If you can't find an answer, argue for your question - Moving from a topic to a question to a working hypothesis - Part I. Research and writing: from planning to production

A manual for writers of research papers, theses, and dissertations, 7th edition - Kate L. Turabian 2007

If you can't find an answer, argue for your question
Moving from a topic to a question to a working hypothesis
Part I. Research and writing: from planning to production

We have focused on questions so much that you might think that your project fails if you can't answer yours. In fact, much important research explains why a question no one has asked should be, even though the researcher can't answer it: Do turtles dream? Why is yawning contagious but being sleepy isn't? Or is it? Such reports focus on why the question is important and what a good answer might look like. Or you may find that someone has answered your question, but incompletely or even, if you're lucky, incorrectly. If you can't find the right answer, you help readers by showing that a widely accepted one is wrong. (See 10.1.2 for how to use this plan in your introduction.)

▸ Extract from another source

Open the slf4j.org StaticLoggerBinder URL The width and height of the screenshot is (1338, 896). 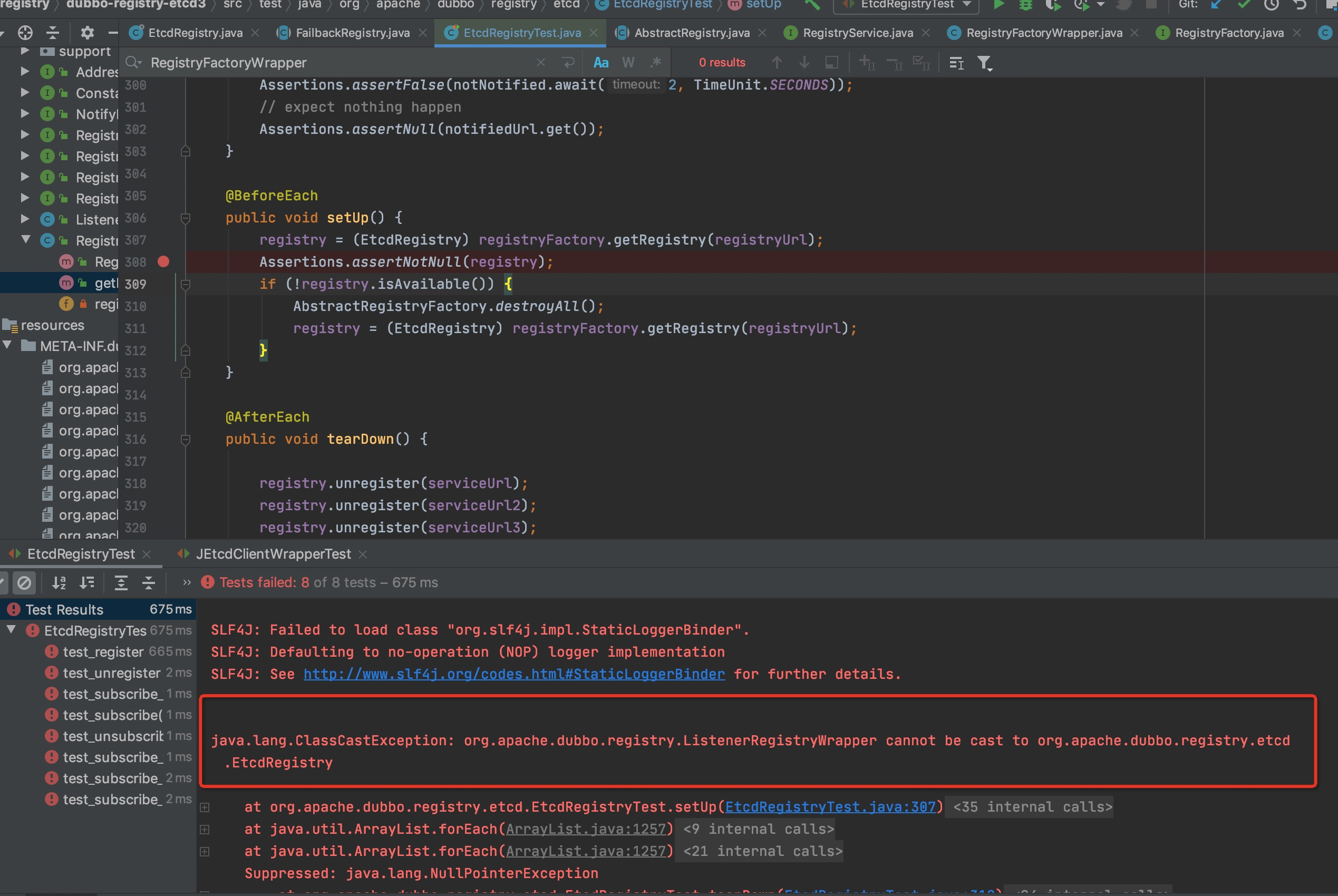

Only when you ask question after question will you develop the critical imagination you'll need in any profession you follow. In fact, as experienced researchers know, most issues have few, if any, final answers, because there are no final questions. They know that it's as important to ask a new question as it is to answer an old one, and that one day their new question will become old and yield to a newer researcher's still newer one.

Your job is to become that newer researcher.